--- Source text Enclosed Below ---

I suppose this is what Christ is talking about when he says, “Blessed are the poor in spirit, for theirs is the kingdom of heaven.” We are all poor in spirit, but few of us actually recognize this simple truth. We come to the Lord bearing nothing of worth. It is just us and our hearts that we present to him, and as we do so, he opens our eyes to our lives and shows us the way to his divine life. For this reason, the Church cries out to Christ during Great Lent, “Open to me to gates of repentance.” We can only come to Christ in our desperation for him to show us the way home. He presents the way, which is, of course, himself. We present our darkened hearts to Christ that he may fill them with his light everlasting. I have always had this strange idea that Christ somehow wants me to show up already cleansed, but it is simply outrageous to expect that I can wash my own heart from the multitudinous sins that plague my existence. That is why we cry out to the Lord our God to purify us in his compassion.
As Alcoholics Anonymous tells us, the first step to recovery is admitting that you have a problem. Precisely the same is true in our lives in Christ. We cannot be filled with grace from above until we admit that we are devoid of anything good. We bare our wretched hearts before Christ, asking that he will have mercy upon us in his goodness for this is what he does for those who ask. His mercy endures forever. This is our suffering; we are plagued by our willing separation from the Lover of our souls. We are hardened to his grace and love, but he continually pours forth his abundant goodness despite our continual rejection of it. There is a certain brand of Christian theology that claims that once one is saved, one cannot lose this salvation. I suppose that makes sense within the paradigm from which this belief is generated given that much of the language used is legal in nature. Imputed righteousness takes a front seat in this; Christ dies to remove our sin debt, and in return we get to live in his righteousness. For Orthodox Christians, however, the conversation is about Christ’s work removing the barriers between Man (humanity) and himself.
Three things stand between us and God; our nature (that of flesh), sin, and death. Christ, becoming man, breaks the first barrier in that he shares our nature. In the Nicene Creed, the fundamental statement of Christian belief, the faithful assert that Christ is of “one essence (homoousious) with the Father.” In the 14th century (I believe), a certain saint whose name eludes me used the same word to describe Christ’s relationship with Man: “of one essence.” In this, man is no longer separated from his creator. In his great kindness, Christ takes on our mortal nature, uniting it to himself eternally in the bosom of the Father. Secondly, Christ, in his fleshly existence, lived a sinless life that ended on the cross. By his sinless life, the burden of sin was lifted from Man – second barrier obliterated. Finally, Christ’s Resurrection from the dead on the Third Day destroys the power of Death, and Man is fully united to God in life, death, and, ultimately, resurrection. Each barrier Christ set aside in turn.
With the barriers broken, Man, myself included, is able to enter into relationship with the Lord no matter what the circumstances. He has made his divine life available to all who would come to him in faith. Nothing stands between God and Man anymore. The legality of the sin problem is not an issue. Indeed, it never was. It merely presented a hiccup in the reciprocating relationship between God and Man. It kept us from him because we were enslaved to it. Christ, the Door, has cleared the path for open relationship that can never be broken because God has eternally united Man to himself in his infinite mercy, opening the gates to repentance at all times in every place. Having lived the life of Man, there is nothing that Christ cannot heal for he himself has become the cure. The door to holiness is Christ our God, and as we stand before him, we must acknowledge that which has kept us from coming to him, admitting that nothing good exists within us. This is the heart of holiness. We say, “Lord, I am lost and needy.” We sit in that, understanding that God’s love is unending despite our sinfulness, and as we hold those truths in tension, the only natural request is, “Lord, have mercy!” This can seem like a desperate plea for release from condemnation, but it is a cry for true relationship. Since we come before him admitting what we truly are (lost and needy), we ask him to be what he is (merciful), and the beginning of true relationship occurs. This is our faith. This is our hope. This is our holiness.

--- End of Enclosed Source text ---
--- Input data Enclosed Below ---

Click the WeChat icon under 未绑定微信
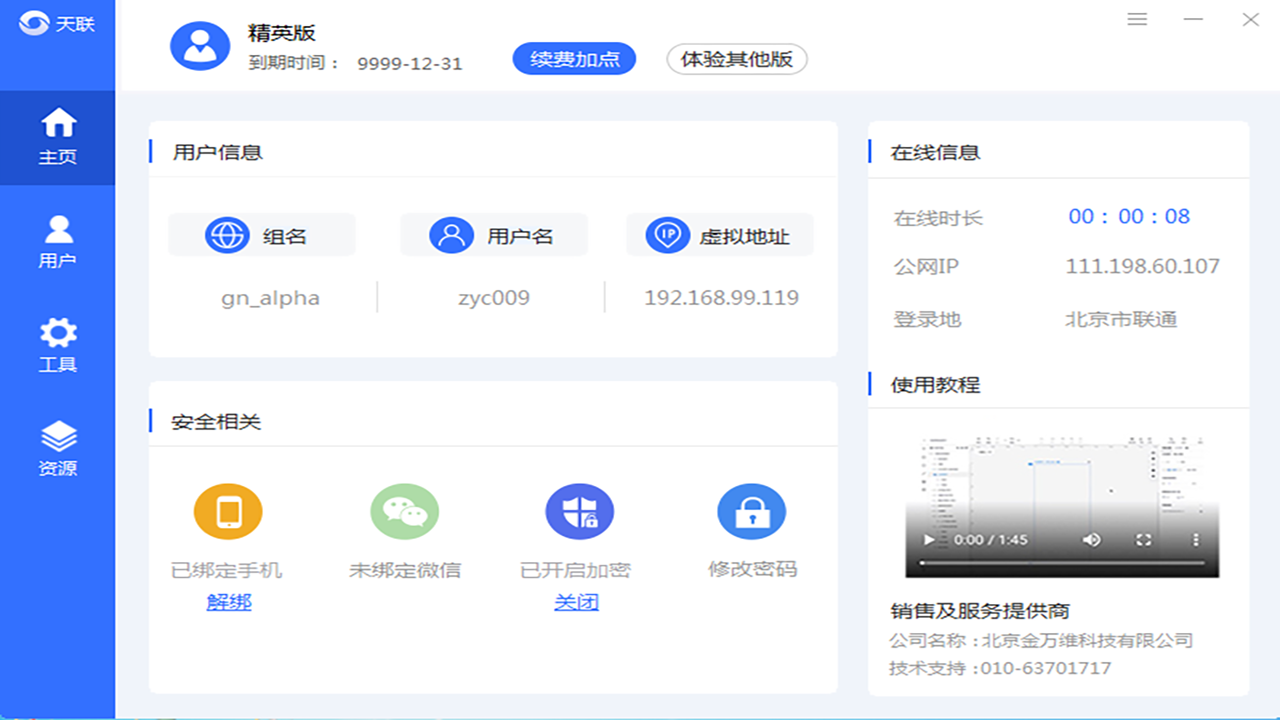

--- End of Enclosed Input data ---

§ **Directions**:
Please name the three things that the essay on repentance says stand between us and God.

§ **Output below**:
Our nature (that of flesh), sin, and death.